» Activities
(1) From the blog post, reproduce the passage from "Funny, picking the" to "just this week." word for word.
(2) In the blog post, how much did the writer spend on "extras" to narrow down the donor list?
(3) The blog post says the list of donors was narrowed down in steps. List each size the list had, from first to last.
══ Text block ══
Showing posts with label donor. Show all posts
Showing posts with label donor. Show all posts

Saturday, August 14, 2010

It's a SMC TTC Kind of Day


Monday is the "sit down" I scheduled back with Dr. T back on the day I posted my rant Doctor Who? 

Of course, as I've mentioned in past blog posts, I have calmed down since then and my attitude is much better AND Dr. T was there to perform my IUI#3 last cycle.  

Today I have spent the day primarily focused on TTC activities.  I have been documenting the details of each cycle but I had not put them on a chart... Now everything is on charts.

Dr. T has not been happy with my donor counts since IUI#1 and recommended I find a new cryobank and donor Swimmers.  This morning I downloaded all of the forms necessary to order Swimmers.  I also took my previously narrowed down list of 12 to 6 and then to 2 (and "only" spending $190 on the "extras" to narrow it down).  I'm happy with either of the final two.  I hope they have good numbers... how do you know until they crack the vial just before the IUI?!?

Funny, picking the Swimmers the second time around was much easier.  I guess I learned from my first experience.  What's most important to me, after narrowing down by high level physical features (i.e. ethnicity), is medical history.  One of my favorite bloggers going through her second donor search did a blog on How to Choose a Sperm Donor just this week.
═══
══ Given data ══
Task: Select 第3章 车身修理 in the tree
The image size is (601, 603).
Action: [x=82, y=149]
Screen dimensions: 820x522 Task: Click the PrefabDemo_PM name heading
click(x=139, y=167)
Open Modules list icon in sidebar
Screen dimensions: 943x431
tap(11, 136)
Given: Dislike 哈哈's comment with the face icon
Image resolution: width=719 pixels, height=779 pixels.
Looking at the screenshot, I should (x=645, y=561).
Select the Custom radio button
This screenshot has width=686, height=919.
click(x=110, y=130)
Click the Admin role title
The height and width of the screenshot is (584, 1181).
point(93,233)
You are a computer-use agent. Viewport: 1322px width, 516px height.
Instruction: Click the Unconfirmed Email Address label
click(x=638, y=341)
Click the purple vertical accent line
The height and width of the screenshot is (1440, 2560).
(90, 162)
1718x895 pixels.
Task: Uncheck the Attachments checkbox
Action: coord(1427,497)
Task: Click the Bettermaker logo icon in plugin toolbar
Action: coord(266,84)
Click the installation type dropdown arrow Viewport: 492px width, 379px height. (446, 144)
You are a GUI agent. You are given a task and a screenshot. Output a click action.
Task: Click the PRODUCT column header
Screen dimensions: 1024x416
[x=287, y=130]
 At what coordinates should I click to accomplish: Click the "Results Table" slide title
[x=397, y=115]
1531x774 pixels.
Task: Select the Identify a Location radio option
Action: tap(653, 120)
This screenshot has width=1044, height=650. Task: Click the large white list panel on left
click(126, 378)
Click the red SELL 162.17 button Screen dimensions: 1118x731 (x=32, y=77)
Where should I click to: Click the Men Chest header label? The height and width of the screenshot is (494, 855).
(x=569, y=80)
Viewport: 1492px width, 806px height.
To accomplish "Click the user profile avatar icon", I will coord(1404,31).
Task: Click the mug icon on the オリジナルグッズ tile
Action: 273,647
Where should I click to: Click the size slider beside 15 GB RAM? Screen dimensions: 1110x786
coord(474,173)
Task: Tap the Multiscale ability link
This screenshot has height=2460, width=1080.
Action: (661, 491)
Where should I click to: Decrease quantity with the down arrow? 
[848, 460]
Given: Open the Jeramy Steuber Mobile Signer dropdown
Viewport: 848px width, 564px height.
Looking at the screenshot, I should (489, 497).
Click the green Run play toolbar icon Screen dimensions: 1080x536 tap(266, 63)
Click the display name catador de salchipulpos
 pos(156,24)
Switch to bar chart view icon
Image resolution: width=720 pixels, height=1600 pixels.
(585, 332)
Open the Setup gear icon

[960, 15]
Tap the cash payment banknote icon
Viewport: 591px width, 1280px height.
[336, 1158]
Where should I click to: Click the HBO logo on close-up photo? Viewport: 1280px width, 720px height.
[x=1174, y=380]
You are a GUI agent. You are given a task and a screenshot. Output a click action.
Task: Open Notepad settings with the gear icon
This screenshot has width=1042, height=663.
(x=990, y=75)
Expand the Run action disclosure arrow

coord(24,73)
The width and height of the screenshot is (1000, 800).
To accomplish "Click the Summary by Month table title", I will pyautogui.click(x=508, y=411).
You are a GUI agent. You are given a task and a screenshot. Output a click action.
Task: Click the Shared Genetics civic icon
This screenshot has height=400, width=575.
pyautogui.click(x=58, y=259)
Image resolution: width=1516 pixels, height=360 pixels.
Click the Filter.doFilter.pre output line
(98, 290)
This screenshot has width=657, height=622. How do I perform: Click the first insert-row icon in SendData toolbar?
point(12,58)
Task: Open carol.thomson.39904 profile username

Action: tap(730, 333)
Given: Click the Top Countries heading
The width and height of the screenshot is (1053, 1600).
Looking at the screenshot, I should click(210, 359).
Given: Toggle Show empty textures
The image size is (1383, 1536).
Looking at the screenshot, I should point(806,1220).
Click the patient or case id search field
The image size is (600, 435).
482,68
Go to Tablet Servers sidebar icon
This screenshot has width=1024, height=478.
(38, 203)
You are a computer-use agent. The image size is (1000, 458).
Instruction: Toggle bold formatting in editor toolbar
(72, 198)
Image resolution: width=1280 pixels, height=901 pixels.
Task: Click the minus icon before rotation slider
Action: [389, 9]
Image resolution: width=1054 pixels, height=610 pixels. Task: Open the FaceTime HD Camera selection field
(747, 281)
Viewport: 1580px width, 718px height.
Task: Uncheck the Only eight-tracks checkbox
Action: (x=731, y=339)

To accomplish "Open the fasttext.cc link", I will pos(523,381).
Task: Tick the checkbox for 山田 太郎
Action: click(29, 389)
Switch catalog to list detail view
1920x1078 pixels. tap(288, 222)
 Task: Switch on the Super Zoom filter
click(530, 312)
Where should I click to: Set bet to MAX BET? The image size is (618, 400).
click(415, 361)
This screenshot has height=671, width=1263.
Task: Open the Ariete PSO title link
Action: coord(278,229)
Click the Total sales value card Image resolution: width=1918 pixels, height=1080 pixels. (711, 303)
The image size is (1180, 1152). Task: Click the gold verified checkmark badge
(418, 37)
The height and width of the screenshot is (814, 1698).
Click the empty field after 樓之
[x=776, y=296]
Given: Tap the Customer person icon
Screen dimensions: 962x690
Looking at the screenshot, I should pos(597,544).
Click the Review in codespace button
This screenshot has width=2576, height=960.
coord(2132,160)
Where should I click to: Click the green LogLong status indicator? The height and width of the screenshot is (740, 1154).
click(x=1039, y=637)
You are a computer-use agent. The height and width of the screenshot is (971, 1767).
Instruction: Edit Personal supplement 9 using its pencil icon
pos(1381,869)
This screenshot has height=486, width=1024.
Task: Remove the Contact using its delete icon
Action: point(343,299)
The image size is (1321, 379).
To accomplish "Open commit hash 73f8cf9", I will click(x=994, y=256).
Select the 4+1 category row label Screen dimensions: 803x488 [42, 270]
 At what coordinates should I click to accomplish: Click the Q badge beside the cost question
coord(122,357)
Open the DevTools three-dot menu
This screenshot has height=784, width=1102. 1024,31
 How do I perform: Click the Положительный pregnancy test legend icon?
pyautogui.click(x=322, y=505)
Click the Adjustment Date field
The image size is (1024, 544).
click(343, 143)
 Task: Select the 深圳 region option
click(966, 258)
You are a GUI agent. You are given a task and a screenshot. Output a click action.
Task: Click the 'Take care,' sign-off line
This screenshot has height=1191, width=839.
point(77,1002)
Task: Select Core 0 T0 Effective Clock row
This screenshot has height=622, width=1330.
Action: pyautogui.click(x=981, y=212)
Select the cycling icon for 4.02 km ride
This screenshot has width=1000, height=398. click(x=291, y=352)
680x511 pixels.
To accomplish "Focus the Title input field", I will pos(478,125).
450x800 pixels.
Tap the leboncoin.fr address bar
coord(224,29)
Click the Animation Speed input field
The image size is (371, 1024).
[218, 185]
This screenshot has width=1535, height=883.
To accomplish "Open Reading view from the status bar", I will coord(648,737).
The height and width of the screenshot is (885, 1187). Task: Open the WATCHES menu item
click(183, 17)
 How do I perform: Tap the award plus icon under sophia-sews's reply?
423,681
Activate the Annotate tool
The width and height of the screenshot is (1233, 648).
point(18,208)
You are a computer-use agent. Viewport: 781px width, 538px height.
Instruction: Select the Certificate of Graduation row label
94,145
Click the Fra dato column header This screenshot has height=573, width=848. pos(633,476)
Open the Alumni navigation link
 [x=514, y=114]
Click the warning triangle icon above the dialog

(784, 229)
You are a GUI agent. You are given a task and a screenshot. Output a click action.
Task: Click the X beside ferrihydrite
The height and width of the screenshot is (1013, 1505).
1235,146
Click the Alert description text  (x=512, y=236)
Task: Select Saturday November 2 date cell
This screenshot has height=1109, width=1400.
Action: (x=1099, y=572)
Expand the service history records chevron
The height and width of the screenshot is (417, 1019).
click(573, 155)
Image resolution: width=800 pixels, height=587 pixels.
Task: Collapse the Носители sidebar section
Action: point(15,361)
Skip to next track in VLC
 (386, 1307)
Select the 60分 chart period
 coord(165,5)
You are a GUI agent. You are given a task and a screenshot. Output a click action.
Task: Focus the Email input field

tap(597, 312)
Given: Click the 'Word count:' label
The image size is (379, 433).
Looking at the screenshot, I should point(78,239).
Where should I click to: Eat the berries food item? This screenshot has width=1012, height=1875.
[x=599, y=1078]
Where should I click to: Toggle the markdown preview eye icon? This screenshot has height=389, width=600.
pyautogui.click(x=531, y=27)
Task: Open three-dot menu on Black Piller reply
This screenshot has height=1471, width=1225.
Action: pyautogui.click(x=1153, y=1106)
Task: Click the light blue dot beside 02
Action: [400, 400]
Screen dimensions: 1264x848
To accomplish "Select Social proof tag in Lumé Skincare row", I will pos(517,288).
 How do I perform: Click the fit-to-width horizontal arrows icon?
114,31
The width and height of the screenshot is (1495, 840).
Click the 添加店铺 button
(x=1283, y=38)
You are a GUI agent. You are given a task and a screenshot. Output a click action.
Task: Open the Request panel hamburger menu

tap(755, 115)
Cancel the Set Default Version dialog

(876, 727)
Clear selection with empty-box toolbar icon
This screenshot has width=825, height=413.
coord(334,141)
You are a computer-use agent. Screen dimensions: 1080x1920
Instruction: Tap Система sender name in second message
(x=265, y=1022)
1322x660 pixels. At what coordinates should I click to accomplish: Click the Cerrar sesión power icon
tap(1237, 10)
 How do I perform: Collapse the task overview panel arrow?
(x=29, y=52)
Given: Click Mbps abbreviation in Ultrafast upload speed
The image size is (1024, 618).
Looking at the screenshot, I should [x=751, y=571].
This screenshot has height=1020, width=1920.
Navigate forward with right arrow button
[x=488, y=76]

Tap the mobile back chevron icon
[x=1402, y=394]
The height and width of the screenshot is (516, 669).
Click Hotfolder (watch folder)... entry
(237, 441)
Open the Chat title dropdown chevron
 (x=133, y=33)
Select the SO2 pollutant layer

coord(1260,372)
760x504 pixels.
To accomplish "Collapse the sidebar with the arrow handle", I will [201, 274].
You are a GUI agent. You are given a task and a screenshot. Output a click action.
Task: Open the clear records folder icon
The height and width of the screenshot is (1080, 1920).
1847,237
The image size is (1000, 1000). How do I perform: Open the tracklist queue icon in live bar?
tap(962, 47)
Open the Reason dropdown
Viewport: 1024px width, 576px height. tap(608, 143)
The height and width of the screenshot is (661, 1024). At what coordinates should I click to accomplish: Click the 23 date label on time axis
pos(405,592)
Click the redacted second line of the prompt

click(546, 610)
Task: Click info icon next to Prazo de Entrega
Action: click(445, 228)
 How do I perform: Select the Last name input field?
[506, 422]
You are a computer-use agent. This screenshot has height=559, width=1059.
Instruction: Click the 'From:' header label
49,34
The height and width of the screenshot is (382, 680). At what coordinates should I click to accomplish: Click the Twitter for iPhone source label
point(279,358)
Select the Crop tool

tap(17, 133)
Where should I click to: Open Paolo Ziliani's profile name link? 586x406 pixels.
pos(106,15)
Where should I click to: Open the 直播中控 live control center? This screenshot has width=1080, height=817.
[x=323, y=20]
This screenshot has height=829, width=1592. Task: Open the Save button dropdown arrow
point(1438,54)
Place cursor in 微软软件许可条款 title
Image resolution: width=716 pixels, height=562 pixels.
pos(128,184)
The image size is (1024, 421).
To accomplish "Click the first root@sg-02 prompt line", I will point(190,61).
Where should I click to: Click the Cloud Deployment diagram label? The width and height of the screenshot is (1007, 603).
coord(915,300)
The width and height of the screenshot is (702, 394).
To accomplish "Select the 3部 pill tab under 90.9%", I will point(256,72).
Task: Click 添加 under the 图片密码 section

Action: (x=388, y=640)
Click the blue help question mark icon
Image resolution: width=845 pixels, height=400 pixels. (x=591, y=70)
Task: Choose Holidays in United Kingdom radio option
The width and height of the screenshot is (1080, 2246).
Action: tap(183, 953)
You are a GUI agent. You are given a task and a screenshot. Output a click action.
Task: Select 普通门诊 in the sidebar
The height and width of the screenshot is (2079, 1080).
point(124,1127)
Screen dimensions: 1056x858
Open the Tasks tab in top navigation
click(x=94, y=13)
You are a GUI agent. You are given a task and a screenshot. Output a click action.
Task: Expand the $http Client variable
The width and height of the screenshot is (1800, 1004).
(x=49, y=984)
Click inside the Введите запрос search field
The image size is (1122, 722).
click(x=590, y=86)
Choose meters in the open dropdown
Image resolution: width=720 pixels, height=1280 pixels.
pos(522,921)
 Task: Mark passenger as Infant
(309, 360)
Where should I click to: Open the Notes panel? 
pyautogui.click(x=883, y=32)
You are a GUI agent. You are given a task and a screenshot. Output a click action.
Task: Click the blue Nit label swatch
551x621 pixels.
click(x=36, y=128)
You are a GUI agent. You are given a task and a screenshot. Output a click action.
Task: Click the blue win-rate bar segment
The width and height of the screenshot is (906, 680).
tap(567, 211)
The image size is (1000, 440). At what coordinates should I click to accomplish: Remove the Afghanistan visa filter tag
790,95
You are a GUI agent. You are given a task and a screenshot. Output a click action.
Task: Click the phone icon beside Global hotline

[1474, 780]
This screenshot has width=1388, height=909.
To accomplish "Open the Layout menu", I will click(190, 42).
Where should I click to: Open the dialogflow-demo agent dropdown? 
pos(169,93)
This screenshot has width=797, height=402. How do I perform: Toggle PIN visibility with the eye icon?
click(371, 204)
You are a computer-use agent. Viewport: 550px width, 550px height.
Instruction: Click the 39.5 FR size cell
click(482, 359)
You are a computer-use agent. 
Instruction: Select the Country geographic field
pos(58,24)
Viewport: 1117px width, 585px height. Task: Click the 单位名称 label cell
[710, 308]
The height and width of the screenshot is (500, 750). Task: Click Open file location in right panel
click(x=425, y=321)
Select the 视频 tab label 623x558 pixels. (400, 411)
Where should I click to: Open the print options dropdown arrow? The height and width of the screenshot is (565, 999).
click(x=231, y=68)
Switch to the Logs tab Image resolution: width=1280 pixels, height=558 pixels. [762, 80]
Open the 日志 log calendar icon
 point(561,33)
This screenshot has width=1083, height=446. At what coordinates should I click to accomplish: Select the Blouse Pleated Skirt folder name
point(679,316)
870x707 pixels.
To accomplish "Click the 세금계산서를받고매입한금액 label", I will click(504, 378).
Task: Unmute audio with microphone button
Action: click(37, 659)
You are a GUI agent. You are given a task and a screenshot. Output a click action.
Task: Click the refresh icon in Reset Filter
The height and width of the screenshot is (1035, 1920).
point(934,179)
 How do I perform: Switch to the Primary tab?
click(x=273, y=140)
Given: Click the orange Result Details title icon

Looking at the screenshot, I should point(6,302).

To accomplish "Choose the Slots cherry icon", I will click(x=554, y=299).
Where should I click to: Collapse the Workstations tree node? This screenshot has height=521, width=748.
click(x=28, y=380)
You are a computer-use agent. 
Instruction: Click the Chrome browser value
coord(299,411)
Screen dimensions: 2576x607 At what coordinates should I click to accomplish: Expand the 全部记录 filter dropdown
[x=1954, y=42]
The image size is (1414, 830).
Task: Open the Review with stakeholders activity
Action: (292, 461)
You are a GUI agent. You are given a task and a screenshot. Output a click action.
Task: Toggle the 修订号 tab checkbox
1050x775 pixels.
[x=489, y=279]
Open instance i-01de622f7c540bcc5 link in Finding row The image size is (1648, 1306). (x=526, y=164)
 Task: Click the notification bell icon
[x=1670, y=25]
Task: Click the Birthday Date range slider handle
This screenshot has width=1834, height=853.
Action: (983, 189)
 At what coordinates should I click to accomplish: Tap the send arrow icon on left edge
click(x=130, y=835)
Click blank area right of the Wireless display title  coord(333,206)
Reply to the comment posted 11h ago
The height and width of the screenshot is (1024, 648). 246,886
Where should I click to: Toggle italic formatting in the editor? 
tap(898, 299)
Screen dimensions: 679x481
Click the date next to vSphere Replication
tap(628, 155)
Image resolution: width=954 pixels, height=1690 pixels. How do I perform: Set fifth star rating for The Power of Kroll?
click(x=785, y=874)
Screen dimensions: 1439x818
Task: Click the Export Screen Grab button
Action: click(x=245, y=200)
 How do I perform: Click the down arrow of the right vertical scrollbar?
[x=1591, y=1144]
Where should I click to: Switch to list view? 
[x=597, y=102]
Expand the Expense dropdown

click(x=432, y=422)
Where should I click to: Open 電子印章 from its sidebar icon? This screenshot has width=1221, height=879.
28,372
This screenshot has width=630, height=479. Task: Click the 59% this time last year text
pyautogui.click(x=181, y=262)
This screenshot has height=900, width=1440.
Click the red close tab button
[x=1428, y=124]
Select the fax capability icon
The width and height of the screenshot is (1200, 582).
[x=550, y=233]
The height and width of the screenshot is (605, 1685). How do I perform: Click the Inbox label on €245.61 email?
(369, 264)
═══
» Responses by task
(1)
Funny, picking the Swimmers the second time around was much easier.  I guess I learned from my first experience.  What's most important to me, after narrowing down by high level physical features (i.e. ethnicity), is medical history.  One of my favorite bloggers going through her second donor search did a blog on How to Choose a Sperm Donor just this week.

(2) $190

(3) 12, 6, 2